Background Factors of chronic pain due to hemiplegia or prolonged immobility are varied, there is osteoporosis (a rarefaction due to bone atrophy) as the cause. Osteoporotic patients with no evidence of fractures sometimes experience vague lower back pain. However, there have been few reports regarding the correlation between osteoporosis and pain-related behavior. Our previous studies have indicated that hindlimb-unloading induced bone loss and mechanical hyperalgesia in hindlimb of mice. We investigated the effects of teriparatide (PTH) on bone mass and pain-related behaviors in osteoporosis model mice with hindlimb unloading.

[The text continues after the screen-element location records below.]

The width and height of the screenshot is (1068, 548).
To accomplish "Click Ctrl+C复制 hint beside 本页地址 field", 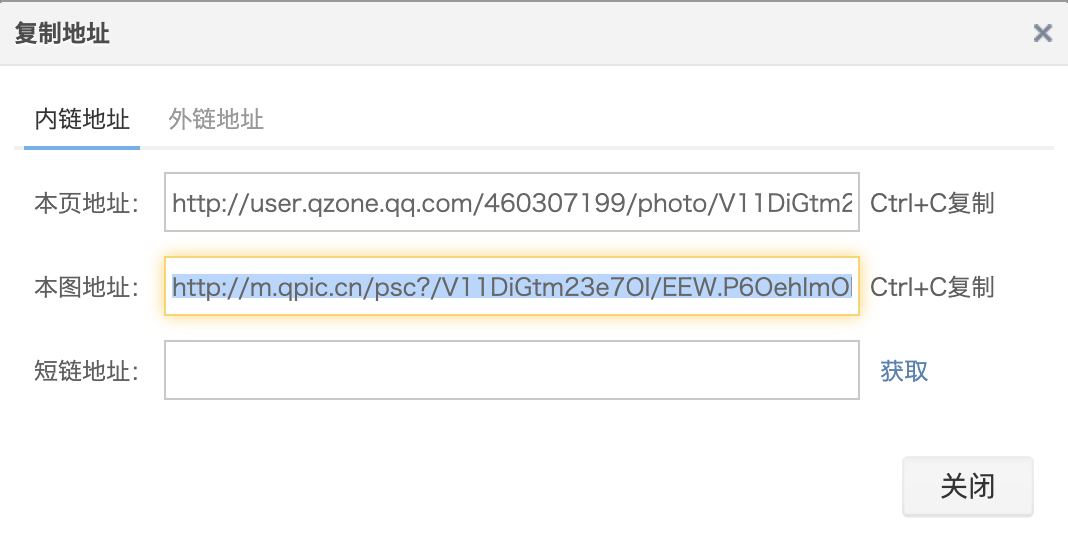I will pos(932,204).
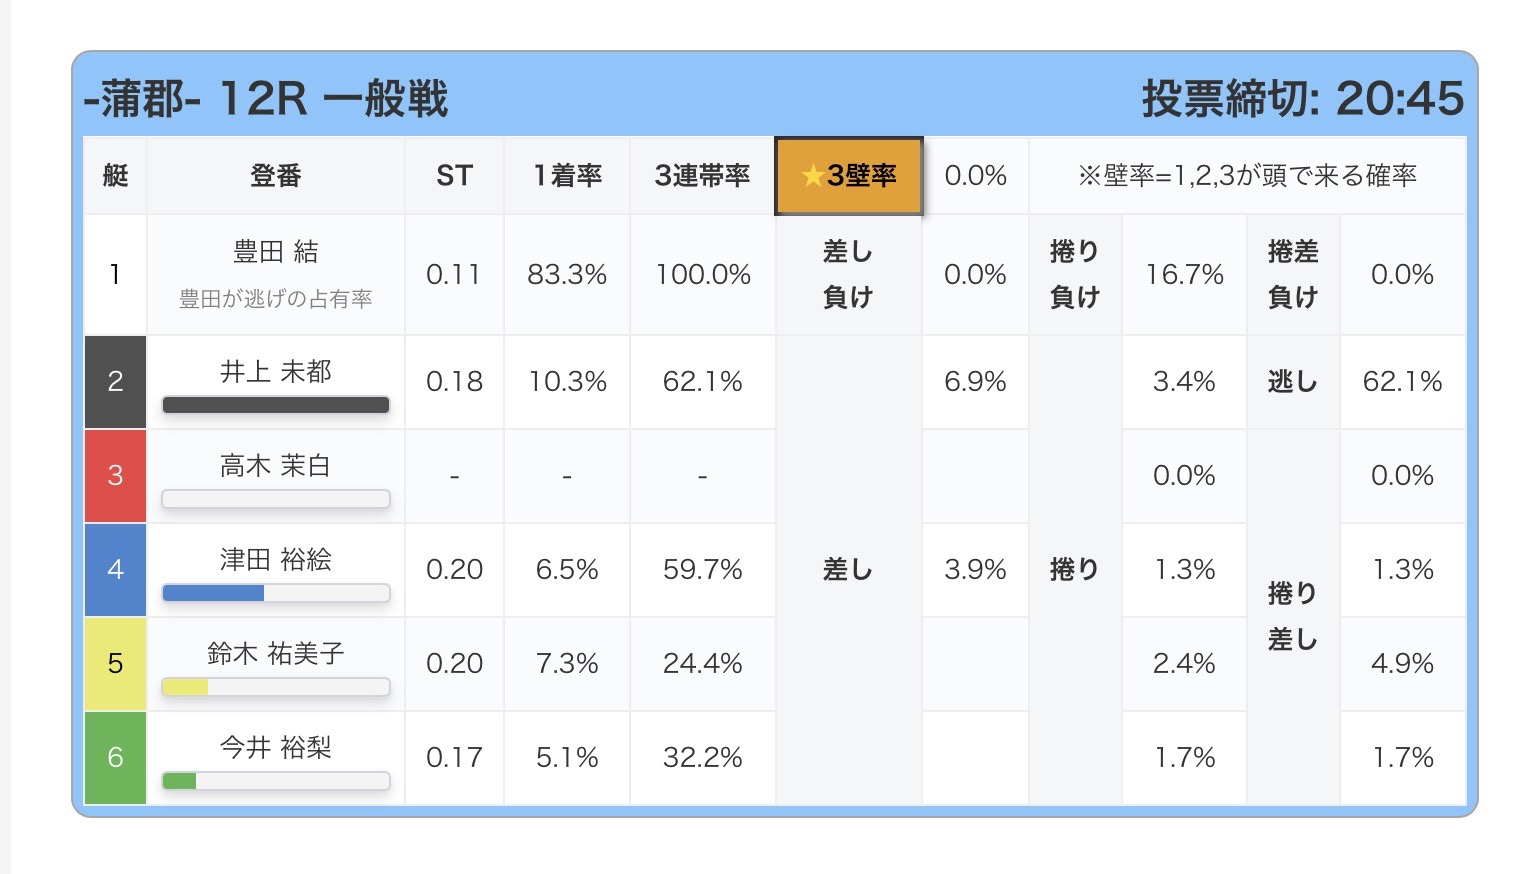1537x874 pixels.
Task: Select the blue boat number 4 cell
Action: tap(115, 569)
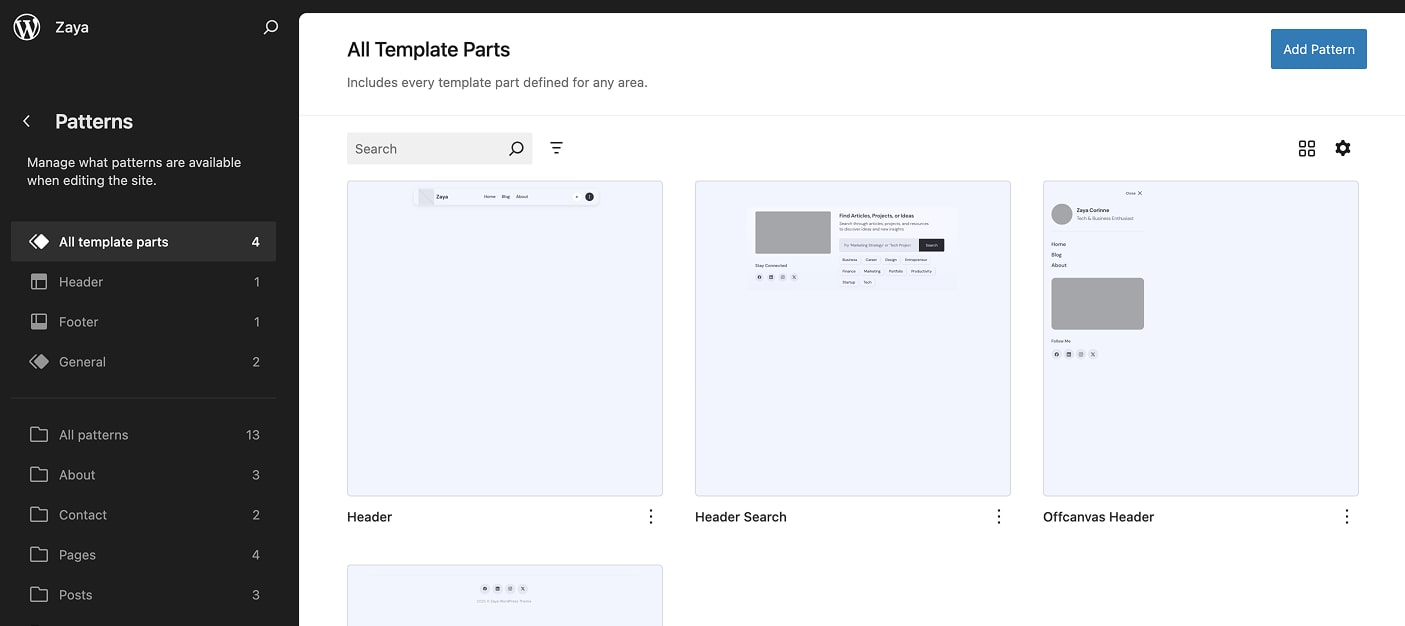
Task: Click into the Search input field
Action: pyautogui.click(x=425, y=149)
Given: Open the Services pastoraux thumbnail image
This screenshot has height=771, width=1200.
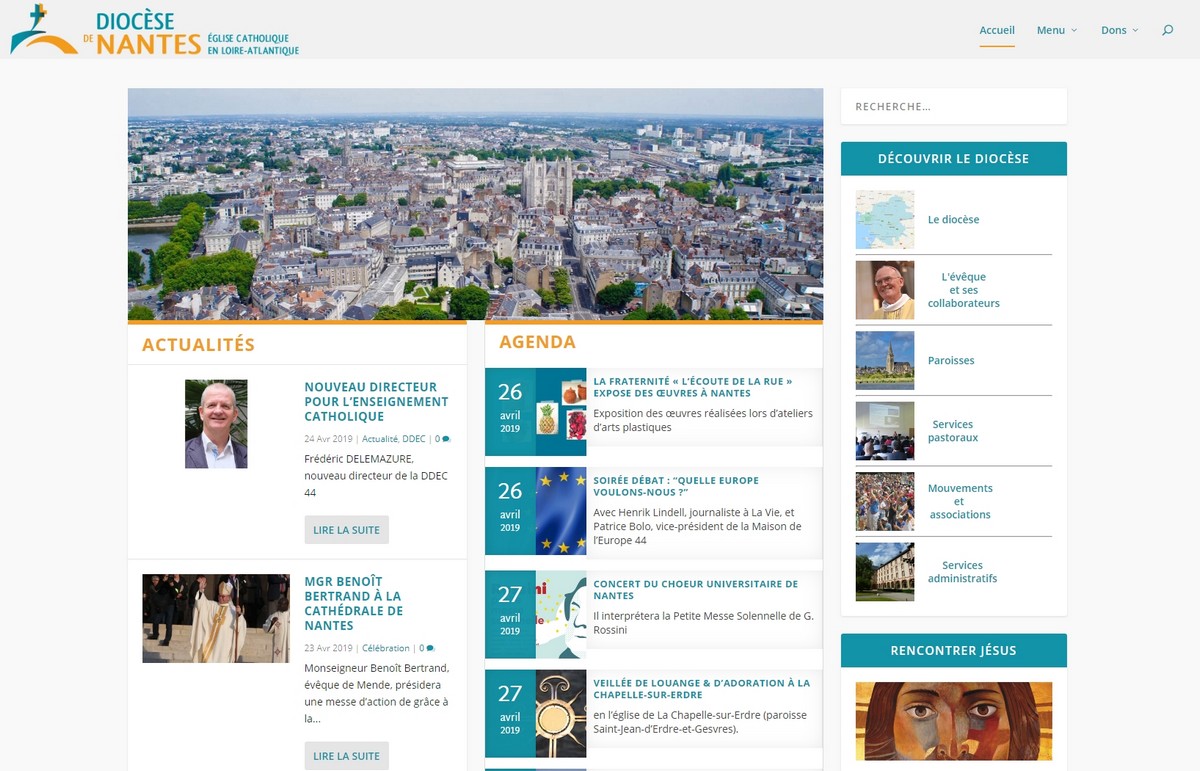Looking at the screenshot, I should 884,431.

Objectives The objective of the current study was to investigate the effect of PTH on bone mass and pain-related behaviors in hindlimb-unloaded mice model of disuse osteoporosis.
Methods Male ddY mice (8 weeks old) were tail-suspended for 2 weeks and assigned to 3 groups; hindlimb-loaded mice treated with vehicle (control), hindlimb-unloaded mice treated with vehicle (HU), hindlimb-unloaded mice treated with PTH (HU-PTH)
(n=8/group). Starting immediately after tail-suspension, vehicle or 40μg/kg PTH was injected subcutaneously twice a week for 2 weeks. The bilateral distal femoral metaphyses and proximal tibial metaphyses were analyzed three-dimensionally by micro-computed tomography (μCT) 2 weeks after tail-suspension. Mechanical sensitivity was also tested using von Frey filaments 2 week after the tail suspension. The withdrawal threshold, the 50% withdrawal threshold and the frequency of the withdrawal response to the application of von Frey filaments to the plantar surface of the hind paws was examined. Measurement of pain-related behavior with von Frey filaments was interpreted as indicative of mechanical allodynia.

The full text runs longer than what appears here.